Corroborating this post-mortem purpose, the last shot of the episode zooms into their turquoise room, adorned with plants and art, comforting the audience by telling them that Bill and Frank have left their mark and are in a better place now overlooking Joel and Ellie. Of course, there is no guarantee of heaven, and for all anyone knows, the death of Bill and Frank marks the end of their times together along with any hope of finding purpose in the future; nevertheless, the leaves will eventually fall, flowers will wither, paint will dry, and people will die. Thus, to Bill and Frank, there’s no better way to rebel against this absurd and impermanent world than by celebrating one’s existence no matter how temporary those celebrations may be.
Beauty, love, and passion create anxiety, tension, and fear, but regardless of whether you’re struggling everyday to survive or you’re living lavishly like Bill, death is inevitable, and although it serves as the end to all memories and purpose in life, its impending presence paradoxically gives life its meaning by assuring a conclusion to everybody’s story.
Apocalypse
In the middle of winter I at last discovered that there was in me an invincible summer.

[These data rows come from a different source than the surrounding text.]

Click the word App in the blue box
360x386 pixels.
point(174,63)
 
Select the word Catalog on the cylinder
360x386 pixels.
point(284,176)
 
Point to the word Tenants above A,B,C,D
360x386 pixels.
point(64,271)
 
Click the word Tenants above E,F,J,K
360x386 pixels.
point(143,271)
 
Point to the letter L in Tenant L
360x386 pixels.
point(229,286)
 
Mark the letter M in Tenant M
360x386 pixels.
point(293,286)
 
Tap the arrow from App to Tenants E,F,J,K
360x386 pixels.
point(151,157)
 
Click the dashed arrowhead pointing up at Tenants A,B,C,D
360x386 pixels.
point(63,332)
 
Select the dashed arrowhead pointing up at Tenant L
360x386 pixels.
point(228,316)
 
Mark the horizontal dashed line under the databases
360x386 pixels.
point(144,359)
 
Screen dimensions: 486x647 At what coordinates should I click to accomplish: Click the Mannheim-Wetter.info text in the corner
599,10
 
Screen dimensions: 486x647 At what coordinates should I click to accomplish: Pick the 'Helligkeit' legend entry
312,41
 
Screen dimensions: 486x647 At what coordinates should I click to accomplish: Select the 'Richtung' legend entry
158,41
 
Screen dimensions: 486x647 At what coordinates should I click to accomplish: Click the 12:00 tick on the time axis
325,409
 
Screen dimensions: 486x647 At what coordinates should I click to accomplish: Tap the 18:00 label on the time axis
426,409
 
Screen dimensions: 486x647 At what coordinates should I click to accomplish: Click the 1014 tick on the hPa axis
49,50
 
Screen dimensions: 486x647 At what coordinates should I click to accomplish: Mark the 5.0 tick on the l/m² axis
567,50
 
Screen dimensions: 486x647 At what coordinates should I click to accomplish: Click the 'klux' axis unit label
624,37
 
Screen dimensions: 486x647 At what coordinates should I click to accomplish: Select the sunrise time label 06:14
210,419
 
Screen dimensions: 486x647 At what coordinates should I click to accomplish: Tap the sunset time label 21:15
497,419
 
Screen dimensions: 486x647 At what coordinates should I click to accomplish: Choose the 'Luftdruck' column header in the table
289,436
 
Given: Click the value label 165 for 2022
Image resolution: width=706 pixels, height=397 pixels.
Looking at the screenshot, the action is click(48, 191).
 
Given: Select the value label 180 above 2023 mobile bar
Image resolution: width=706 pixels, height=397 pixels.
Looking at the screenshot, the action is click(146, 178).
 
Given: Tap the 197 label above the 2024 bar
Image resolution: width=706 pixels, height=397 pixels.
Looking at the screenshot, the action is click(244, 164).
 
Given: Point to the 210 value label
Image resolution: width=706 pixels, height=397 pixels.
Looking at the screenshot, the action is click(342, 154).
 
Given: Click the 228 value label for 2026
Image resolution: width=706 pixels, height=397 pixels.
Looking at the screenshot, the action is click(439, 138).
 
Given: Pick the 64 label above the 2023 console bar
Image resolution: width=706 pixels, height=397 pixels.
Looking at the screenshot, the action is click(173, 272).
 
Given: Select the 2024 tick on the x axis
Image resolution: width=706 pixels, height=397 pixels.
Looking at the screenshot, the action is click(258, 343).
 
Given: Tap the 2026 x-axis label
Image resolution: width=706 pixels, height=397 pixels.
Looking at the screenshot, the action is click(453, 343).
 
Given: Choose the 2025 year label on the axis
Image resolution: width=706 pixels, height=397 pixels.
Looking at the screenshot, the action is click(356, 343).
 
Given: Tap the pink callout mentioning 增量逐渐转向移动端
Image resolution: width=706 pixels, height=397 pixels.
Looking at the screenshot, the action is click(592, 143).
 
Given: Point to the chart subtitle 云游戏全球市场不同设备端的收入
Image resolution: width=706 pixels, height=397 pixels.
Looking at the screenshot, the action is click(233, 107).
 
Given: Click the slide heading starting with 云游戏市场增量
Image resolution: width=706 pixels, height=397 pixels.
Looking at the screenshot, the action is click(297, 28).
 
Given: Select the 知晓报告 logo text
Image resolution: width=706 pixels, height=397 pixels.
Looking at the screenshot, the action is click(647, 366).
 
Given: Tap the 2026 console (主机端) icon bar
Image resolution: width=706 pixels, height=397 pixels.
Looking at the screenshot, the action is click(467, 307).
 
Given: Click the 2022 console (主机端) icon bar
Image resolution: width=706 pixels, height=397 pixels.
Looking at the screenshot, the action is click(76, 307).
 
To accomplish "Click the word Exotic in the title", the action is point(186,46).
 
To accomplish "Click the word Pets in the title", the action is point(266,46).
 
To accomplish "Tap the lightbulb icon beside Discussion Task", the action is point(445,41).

Return to Tipasa, Albert Camus
The Great Plague lasted for only a little less than two years. The eventual containment of the outbreak was the result of a combination of quarantine, sanitation, herd immunity, and other practical interventions. But both ironically and unironically, despite the devastation the bubonic plague caused, if the recent history of Covid-19 has proven anything, it’s that people will make the same mistake over and over again, and even with new, groundbreaking scientific discoveries that promise a better, more logical future, the absurd will always be everywhere, indifferent to the order and chaos of the world. The Last of Us aims to expose this bitter truth. An innocent girl is murdered in a fit of confusion, a loving brother dreams of a hopeful tomorrow one day yet takes his own life the next, and a malevolent preacher exploits the vulnerable, only to be rewarded by loyalty and reverence. But at the same time, a directionless friend can die happy with their loved one, free of their duties to serve a meaningless greater cause; an alt-right man can discover love in a gay relationship; and a passionless father can find purpose to endure and survive even in the hopeless apocalypse. Suffering will not end, pain will not end, and death will not end, but so too, will the freedom to challenge the absurd not end, and for characters of The Last of Us: in the middle of the apocalypse, they at last discover that there is in them an invincible salvation.